The purposes of the points system:
- Let good players play with other good players
Players can't get points without playing well in games. The more points someone has the more likely they are to be a solid player. There's some luck involved, especially with the way starting scores were worked out, but generally more points = better player.
I'm sorry if you wanted to play with the top quality players and now they have a way to only play with each other, but if they want they can still play with players with fewer points. It's not fair that experienced players should be obliged to play with less experienced ones though.
Passwords aren't that good of a substitute either, because you have to keep an unwieldy list of trustworthy players, and that doesn't work when there are hundreds of players that are trustworthy. The points system filters out bad players and untrustworthy players automatically
- Make civil disorders less likely as you play in higher stakes games
Note that this is *not* because it punishes players by taking away their points. I agree that players that go into CD may not care about points anyway.
It doesn't work because taking away points is a deterrent, it works because players that go into civil disorder more often will lose all the points they have in a game more often. So a player who has a lot of points and plays in high stakes games won't be able to play in high stakes games for long.
So it's a process that weeds out the civil disorder players over time, and at the end if someone has lots of points you can be pretty confident that they're not the kind of player that goes into civil disorder.
- Provides a ranking table so players can fight for a limited number of top positions
I've heard from people who like that they now get something out of winning that adds up, and there were lots of valid complaints with the previous method of calculating which players were good
- Limit the number of games people are in
A complaint a while back was that people were in too many games, up to 40 in some cases, and then when that player left 40 games were damaged as a result.

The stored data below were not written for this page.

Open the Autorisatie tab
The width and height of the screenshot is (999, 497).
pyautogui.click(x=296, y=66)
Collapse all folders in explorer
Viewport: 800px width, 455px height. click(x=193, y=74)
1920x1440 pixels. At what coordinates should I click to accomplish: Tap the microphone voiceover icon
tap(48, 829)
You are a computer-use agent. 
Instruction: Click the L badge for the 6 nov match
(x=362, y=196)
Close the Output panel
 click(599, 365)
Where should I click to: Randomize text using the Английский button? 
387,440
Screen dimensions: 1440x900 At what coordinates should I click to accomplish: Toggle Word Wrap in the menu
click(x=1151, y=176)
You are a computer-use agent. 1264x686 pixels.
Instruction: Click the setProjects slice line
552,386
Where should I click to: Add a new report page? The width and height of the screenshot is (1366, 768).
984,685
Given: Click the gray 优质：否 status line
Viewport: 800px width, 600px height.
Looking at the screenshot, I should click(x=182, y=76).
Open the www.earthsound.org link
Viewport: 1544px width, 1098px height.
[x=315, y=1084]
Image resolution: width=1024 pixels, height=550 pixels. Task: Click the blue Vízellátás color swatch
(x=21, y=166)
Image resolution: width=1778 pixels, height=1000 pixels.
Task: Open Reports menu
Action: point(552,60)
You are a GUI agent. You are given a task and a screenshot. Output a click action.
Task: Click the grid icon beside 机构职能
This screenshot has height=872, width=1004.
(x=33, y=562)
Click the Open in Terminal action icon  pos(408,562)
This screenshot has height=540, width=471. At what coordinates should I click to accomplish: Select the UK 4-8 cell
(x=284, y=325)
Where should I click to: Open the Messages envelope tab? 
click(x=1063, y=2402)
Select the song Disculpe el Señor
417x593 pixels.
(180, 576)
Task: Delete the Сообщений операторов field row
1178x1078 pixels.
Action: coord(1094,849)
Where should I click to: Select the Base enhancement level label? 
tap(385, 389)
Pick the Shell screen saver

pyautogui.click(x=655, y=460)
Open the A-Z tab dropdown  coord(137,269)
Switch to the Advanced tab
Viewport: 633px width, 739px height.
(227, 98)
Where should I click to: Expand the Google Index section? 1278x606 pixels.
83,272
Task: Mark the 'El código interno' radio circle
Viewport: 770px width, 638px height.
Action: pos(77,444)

Then a limit of 5 games per player was put on, but some players wanted to join more and were reliable players who don't have a problem joining many games at once.
The points system means that if a player has a choice between a few high quality games or lots of low quality games, and if they play lots of games at once and bet all their points and then leave they lose all their points. So if you were in lots of games and you leave you won't be able to join lots of games afterwards, and you'll be back to square 1.
Also people used to join lots of games because if they lost it was no big deal, and if they won it would help their score. But now if you lose a game your score is negatively affected, so you have to play to win.
A problem you talk about is that players will only be concerned about getting points and not winning. Winning or at least trying to win is the best way to get points, but for most people the points isn't much of an incentive to win, the points just work to filter out people who do win and are trustworthy whether they actively play for points or not.
If I removed all mention of points, removed the numbers next to players names, and just hid the higher stakes games so only those who can play in them see them, so that you couldn't tell there is a points system at all, the points system would still work in more or less the same way without anyone knowing it exists.